══ Listing

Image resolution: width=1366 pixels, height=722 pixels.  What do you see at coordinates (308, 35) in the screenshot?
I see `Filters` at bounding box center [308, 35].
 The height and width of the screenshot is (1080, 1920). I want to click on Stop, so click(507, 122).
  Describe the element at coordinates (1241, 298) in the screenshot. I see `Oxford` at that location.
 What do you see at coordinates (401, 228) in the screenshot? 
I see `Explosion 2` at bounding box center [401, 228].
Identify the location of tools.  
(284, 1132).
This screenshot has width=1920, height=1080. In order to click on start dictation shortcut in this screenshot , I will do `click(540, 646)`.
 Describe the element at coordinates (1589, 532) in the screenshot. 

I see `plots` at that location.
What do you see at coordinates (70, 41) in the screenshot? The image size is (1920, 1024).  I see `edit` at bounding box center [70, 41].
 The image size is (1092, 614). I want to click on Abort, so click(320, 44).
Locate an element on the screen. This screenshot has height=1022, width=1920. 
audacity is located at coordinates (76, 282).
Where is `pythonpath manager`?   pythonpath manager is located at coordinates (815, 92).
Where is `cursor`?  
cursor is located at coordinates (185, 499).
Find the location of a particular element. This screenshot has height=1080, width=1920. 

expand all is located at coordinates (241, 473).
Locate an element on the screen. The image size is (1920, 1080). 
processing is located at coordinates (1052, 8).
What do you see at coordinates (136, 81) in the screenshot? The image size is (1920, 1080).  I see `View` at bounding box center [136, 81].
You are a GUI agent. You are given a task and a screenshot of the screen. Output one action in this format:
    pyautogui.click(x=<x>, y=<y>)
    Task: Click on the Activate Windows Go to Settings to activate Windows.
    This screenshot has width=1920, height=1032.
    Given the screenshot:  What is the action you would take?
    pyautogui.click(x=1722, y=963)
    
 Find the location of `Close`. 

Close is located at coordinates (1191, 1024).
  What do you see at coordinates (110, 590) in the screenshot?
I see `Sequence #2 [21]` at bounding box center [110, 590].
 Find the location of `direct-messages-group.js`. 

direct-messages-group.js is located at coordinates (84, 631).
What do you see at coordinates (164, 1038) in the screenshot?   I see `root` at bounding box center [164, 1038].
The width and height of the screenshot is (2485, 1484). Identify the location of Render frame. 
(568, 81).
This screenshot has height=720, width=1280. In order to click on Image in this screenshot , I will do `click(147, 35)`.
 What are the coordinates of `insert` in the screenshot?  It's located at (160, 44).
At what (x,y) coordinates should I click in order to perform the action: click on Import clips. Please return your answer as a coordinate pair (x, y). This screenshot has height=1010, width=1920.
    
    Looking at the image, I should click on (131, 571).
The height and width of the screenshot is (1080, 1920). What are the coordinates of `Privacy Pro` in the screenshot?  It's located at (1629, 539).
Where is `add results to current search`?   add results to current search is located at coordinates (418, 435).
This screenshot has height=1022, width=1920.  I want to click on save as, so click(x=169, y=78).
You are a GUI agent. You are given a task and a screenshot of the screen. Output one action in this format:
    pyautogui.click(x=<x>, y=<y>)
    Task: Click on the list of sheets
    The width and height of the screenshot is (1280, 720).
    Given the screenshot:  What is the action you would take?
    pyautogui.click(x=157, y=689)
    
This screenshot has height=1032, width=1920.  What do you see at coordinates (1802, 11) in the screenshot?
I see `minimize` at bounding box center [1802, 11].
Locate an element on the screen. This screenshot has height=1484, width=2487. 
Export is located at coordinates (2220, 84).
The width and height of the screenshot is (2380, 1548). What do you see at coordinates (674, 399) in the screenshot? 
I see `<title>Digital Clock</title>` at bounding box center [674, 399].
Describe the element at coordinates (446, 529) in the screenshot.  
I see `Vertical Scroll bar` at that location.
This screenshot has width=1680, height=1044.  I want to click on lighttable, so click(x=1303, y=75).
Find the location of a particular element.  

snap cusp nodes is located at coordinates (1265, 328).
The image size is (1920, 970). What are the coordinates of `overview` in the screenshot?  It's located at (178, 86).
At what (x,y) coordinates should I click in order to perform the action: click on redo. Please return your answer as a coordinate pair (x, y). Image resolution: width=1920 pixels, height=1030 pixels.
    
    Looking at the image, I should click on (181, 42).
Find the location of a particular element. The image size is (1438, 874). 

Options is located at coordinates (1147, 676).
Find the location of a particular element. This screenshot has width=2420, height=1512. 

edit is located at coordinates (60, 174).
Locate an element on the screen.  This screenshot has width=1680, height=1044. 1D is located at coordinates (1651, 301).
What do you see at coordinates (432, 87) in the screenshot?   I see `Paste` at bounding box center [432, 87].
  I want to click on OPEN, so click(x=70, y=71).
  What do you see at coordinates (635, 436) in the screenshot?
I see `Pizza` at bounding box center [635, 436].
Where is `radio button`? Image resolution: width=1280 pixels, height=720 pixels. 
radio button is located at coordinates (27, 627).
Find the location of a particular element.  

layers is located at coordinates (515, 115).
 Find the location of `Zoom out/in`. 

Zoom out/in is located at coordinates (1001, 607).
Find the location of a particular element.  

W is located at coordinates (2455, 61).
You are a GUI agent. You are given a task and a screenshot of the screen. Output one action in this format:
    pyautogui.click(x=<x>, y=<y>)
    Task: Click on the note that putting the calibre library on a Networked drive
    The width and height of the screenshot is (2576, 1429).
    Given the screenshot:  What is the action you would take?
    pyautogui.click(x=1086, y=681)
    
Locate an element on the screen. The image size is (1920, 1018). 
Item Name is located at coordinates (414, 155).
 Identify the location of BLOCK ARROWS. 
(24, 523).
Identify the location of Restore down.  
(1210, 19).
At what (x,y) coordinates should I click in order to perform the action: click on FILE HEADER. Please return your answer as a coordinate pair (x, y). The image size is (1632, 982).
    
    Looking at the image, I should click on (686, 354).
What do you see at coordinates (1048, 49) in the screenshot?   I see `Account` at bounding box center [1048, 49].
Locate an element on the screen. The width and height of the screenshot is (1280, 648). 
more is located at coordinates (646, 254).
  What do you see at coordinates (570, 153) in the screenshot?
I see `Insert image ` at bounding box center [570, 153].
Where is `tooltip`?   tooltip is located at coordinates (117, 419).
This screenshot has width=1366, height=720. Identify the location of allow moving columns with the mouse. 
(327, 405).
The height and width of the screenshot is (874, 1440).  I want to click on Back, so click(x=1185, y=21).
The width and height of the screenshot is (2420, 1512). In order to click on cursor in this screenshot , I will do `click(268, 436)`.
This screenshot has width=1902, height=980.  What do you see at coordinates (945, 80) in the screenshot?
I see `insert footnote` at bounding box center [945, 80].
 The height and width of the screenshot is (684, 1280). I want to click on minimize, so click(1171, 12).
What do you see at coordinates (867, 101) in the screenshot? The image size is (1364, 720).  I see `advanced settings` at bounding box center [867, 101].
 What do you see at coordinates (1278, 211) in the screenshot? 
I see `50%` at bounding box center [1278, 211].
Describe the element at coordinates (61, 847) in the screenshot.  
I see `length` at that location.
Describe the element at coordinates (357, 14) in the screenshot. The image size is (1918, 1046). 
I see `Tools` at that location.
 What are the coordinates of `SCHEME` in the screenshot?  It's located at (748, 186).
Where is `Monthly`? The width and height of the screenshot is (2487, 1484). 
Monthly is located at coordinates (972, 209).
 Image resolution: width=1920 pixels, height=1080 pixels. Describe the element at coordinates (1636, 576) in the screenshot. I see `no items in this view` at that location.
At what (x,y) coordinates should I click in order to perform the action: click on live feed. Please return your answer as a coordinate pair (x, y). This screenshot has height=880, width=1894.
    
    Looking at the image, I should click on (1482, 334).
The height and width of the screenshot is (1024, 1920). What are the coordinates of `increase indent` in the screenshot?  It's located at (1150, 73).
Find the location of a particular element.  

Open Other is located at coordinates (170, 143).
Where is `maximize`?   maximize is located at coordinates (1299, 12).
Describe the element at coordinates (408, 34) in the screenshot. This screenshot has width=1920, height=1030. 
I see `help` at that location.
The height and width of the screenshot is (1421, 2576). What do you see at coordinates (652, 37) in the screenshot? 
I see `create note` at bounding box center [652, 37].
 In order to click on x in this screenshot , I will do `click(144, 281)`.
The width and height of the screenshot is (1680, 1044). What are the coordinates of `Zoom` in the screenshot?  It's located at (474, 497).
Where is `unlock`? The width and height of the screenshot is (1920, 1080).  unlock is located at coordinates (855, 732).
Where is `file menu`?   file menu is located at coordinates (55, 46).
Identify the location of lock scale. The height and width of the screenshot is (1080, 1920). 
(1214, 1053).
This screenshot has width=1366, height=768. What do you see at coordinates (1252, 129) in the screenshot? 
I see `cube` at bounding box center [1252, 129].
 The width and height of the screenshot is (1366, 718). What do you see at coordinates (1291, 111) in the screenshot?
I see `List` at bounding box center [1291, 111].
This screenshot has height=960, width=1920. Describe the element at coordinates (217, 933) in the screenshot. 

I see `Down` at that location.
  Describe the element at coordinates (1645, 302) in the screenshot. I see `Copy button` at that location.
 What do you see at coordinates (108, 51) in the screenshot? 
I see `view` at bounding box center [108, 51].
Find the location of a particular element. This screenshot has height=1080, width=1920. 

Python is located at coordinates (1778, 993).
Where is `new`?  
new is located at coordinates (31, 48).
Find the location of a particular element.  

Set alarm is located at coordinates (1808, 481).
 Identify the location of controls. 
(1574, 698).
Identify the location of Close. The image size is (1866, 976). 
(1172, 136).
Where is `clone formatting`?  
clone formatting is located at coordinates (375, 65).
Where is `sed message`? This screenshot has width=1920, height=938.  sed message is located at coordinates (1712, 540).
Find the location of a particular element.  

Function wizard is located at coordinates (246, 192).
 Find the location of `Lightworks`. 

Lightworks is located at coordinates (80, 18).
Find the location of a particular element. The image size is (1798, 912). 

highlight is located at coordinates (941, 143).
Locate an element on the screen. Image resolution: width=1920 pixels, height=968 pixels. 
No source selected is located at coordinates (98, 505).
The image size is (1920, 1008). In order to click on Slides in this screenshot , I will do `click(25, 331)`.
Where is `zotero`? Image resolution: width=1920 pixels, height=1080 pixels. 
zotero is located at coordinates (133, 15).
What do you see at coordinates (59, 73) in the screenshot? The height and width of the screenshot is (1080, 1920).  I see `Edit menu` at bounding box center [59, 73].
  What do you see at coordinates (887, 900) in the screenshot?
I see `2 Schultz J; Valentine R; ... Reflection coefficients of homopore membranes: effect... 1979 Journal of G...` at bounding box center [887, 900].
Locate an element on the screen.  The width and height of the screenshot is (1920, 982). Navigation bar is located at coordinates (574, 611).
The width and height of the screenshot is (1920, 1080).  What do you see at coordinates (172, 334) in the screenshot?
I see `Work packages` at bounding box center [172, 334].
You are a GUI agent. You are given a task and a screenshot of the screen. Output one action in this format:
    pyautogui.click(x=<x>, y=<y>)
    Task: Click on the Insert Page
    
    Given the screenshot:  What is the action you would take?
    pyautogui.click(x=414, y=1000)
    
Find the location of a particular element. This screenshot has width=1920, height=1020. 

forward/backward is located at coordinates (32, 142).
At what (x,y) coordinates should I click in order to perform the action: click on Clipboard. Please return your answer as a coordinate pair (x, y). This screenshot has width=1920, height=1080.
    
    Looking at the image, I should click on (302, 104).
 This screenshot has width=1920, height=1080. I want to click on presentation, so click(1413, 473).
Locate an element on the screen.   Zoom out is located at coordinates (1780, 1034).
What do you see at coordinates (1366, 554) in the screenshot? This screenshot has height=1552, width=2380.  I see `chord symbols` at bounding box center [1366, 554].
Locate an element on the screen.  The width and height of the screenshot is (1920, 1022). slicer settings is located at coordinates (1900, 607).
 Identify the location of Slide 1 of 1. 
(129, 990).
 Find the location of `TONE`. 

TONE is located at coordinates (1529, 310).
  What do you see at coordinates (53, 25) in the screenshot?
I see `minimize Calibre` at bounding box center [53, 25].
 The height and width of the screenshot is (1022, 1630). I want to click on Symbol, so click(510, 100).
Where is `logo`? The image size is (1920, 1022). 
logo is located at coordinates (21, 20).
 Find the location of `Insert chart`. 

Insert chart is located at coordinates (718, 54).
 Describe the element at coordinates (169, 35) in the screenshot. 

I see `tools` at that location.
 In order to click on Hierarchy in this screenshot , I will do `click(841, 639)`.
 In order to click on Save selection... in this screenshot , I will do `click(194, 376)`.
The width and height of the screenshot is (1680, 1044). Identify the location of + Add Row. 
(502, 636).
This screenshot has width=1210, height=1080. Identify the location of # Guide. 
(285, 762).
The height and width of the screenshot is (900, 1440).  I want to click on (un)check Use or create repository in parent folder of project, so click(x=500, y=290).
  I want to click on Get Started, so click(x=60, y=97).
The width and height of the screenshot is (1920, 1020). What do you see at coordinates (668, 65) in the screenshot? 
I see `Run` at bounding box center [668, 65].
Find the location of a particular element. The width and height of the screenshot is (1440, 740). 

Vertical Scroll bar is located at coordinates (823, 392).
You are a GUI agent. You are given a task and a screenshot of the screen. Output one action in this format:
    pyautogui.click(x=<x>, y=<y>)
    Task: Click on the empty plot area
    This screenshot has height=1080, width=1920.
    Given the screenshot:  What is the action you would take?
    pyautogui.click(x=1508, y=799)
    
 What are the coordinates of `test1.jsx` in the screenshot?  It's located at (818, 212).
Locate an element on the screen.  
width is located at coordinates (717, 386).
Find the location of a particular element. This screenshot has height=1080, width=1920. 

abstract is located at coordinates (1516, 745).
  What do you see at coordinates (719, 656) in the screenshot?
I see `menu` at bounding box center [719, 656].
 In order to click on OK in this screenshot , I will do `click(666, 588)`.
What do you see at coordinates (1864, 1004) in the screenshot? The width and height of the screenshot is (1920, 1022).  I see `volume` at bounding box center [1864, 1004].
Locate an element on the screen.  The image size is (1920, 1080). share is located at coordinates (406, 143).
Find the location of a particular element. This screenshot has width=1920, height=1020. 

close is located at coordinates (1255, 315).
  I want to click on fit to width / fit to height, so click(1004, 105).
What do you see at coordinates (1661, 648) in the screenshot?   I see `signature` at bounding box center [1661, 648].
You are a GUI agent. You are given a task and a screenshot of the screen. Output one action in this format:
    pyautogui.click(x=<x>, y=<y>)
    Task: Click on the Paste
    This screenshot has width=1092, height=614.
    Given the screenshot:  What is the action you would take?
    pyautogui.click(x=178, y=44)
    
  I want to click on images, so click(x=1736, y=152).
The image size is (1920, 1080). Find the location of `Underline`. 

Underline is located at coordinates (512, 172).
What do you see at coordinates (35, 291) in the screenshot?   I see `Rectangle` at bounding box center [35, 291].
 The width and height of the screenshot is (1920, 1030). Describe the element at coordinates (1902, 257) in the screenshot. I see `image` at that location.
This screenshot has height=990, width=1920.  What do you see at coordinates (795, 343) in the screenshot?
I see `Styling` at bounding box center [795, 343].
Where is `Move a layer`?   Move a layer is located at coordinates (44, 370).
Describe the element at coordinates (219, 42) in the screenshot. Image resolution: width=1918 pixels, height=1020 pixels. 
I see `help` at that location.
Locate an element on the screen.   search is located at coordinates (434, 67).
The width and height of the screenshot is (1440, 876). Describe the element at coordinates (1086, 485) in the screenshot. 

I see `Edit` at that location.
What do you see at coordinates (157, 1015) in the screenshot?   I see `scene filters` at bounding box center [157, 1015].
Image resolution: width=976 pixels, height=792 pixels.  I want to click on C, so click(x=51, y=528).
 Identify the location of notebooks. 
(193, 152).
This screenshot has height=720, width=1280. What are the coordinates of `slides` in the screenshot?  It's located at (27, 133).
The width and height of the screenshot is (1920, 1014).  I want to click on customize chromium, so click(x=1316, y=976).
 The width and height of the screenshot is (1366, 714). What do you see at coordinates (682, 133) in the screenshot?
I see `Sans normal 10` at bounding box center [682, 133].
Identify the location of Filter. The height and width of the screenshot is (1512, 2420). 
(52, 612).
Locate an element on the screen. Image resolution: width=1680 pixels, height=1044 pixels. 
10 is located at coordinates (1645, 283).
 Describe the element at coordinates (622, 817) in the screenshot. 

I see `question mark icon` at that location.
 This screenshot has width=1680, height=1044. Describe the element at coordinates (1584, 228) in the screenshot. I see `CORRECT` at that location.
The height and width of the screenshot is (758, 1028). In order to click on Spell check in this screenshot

════

Write out the items from the line with "has height=880, width=1894." up to and including the line with "Looking at the image, I should click on (1482, 334)." as a numbered list, leaving out blank lines.

1. At what (x,y) coordinates should I click in order to perform the action: click on live feed. Please return your answer as a coordinate pair (x, y). This screenshot has height=880, width=1894.
2.     Looking at the image, I should click on (1482, 334).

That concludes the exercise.